One of the things I enjoy most in my job is finishing the day with this thrilling feeling that I have learnt something new. It’s quite funny for me now as saying that I have experienced it during university lectures would be a big overstatement… 😉

It’s so beautiful to turn the theory into practice and discover the results in the business world.

One of the projects I am working on right now made it possible for me to learn a new model. It’s even more interesting for me because it’s based on the well-known business rule. **The Pareto Principle**, or **“80/20 Rule”** as it is frequently called today, is a great tool for growing your business. For instance, if you can figure out which 20% of your time produces 80% of your business’ results, you can spend more time on those activities and less time on others. Likewise, by identifying the characteristics of the **top 20% of customers (who represent 80% of total sales)**, you can find more customers like them and grow the company’s sales and profits significantly.

**RFM (recency, frequency, monetary) analysis **is a behavior based technique used to segment customers by examining their transaction history such as:

- how recently a customer has purchased (
**recency**) - how often they purchase (
**frequency**) - how much the customer spends (
**monetary**)

Before I will use the model on the real data, I have played with it on the excercise data and I think it’s a great opportunity to show you my insights and introduce you to this useful technique.
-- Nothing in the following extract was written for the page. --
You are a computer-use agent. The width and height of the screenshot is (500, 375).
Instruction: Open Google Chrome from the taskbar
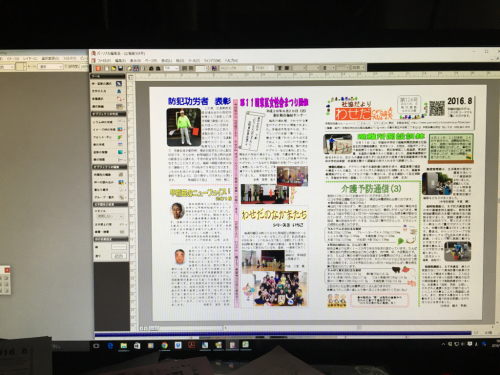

As always, feel free the check out the code on my GitHub repo.

Good news is that R has already developed a special package for this kind of model. It’s relatively easy to run so that I’ve decided to … not use it (at least on the beginning!). By building the model from scratch, I wanted to understand better its mechanism. I will play the role of a person driving the project for the owner of a large online store selling unique gifts whose customers are mainly wholesalers. Our aim is to perform a customer behavioral segmentation and draw conclusions based on it. I **do not **evaluate the effectiveness of RFM clustering. I only present the method of carrying it out for sample data set and a selected case!

Without further prolonging… let’s begin.

## Behavioral Customer Segmentation using RFM

**Data set description**(you can download it here)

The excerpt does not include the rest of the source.